From 8abefe28148b0dd1fb13a4929c2113a60f85bf70 Mon Sep 17 00:00:00 2001
From: phga <toerd@posteo.de>
Date: Sun, 18 Jul 2021 21:07:15 +0200
Subject: [PATCH] update: results own

---
 chap3/implementation.tex |  6 +--
 chap5/results.tex        | 83 +++++++++++++++++++++++++++++++++++++++-
 glossary.tex             |  6 ++-
 ref_shelf.bib            | 38 ++++++++++++++++++
 4 files changed, 127 insertions(+), 6 deletions(-)

diff --git a/chap3/implementation.tex b/chap3/implementation.tex
index f813e84..5ee9456 100644
--- a/chap3/implementation.tex
+++ b/chap3/implementation.tex
@@ -121,9 +121,6 @@ C  = TL - INF;
 CER = roundToPrecision(IF / (TL + IF), 5);
 UER = roundToPrecision(INF / (TL + IF), 5);
 TER = roundToPrecision((INF + IF)/(TL + IF), 5);
-KSPC = roundToPrecision(ISL / TL, 5);
-// Correct / Any input char
-accuracy = roundToPrecision(C / (TL + IF) * 100, 2);
 
 // Speed metrics
 // TL - 1 because the first char is entered at 0 seconds
@@ -132,6 +129,9 @@ AdjWPM = roundToPrecision(WPM * Math.pow((1 - UER), a), 2);
 KSPS = roundToPrecision((ISL - 1) / TEST_TIME, 5);
 \end{minted}
 \end{listing}
+% // Correct / Any input char
+% accuracy = roundToPrecision(C / (TL + IF) * 100, 2);
+% KSPC = roundToPrecision(ISL / TL, 5);
 
 For further implementation details on how input was captured or sent to the
 backend refer to the code in the online repository \footnote{TODO: GITHUB}.

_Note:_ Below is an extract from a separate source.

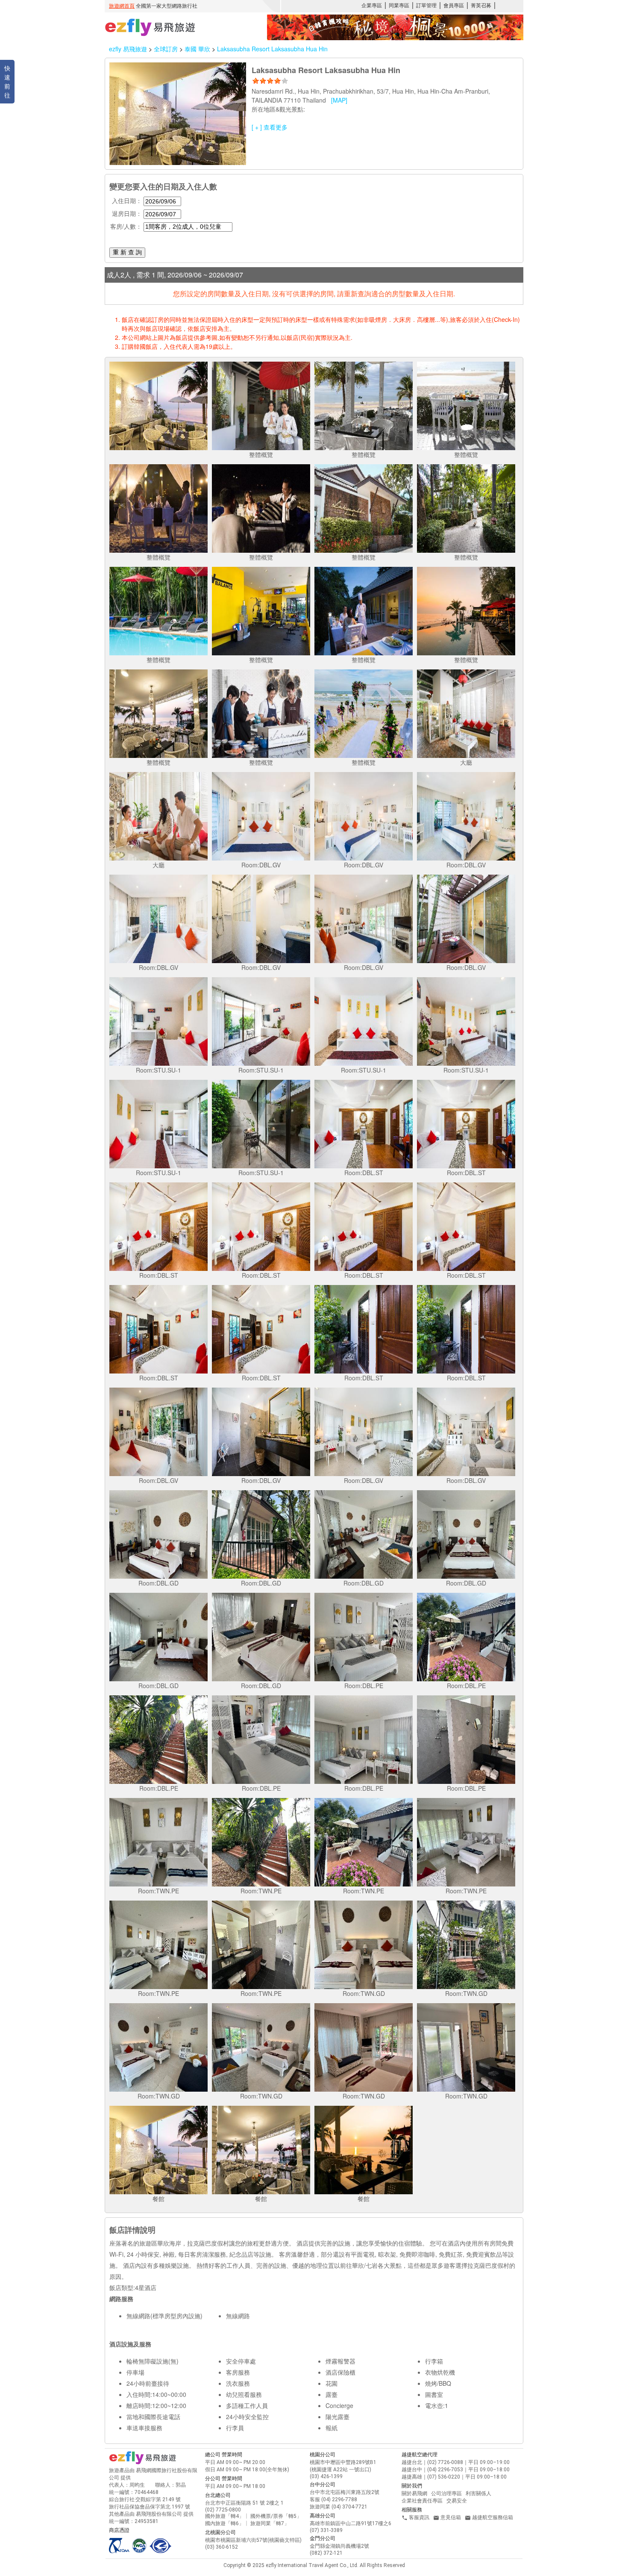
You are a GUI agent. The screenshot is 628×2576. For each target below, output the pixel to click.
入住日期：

diff --git a/chap5/results.tex b/chap5/results.tex
index b5e171b..079b22f 100644
--- a/chap5/results.tex
+++ b/chap5/results.tex
@@ -6,5 +6,84 @@
 This section addresses the statistical analysis of the data obtained throughout
 the main, within-subject, user study (n = 24) that consisted of five repeated
 measurements. Because the data was from related, dependent groups, we used
-repeated measurement \gls{ANOVA} if all required assumption were met and
-Friedman's Test otherwise.
+\textit{Repeated Measurement \gls{ANOVA}} if all required assumption were met
+and \textit{Friedman's Test} otherwise. To identify the specific pairs of
+treatments that differed significantly, we ran either \textit{Dependent T-Tests}
+or \textit{Wilcoxon Signed Rank Tests} (both with \textit{Holm correction
+  (sequetially rejective Bonferroni test)} \cite{holm_correction}) as post-hoc
+tests \cite{field_stats, downey_stats}. The reliability of the two sub-scales
+(hedonic and pragmatic quality) in the \glsfirst{UEQ-S} was estimated using
+\textit{Cronbach's alpha} \cite{tavakol_cronbachs_alpha}. All results are
+reported statistically significant with an $\alpha$-level of $p < 0.05$. We used
+95\% confidence intervals in visualizations of certain results. Normality of
+data or residuals was checked using visual assessment of \gls{Q-Q} plots and
+additionally \textit{Shapiro-Wilk} Test \cite{field_stats, downey_stats}.
+
+\subsubsection{Own Keyboard \& Reference Values}
+\label{sec:res_OPC}
+As mentioned in Section \ref{sec:main_design}, the keyboard \textit{Own} was
+used as a reference for some metrics captured during the experiment. Since the
+measurements with \textit{Own} took place at the start (T0\_1) and end (T0\_2)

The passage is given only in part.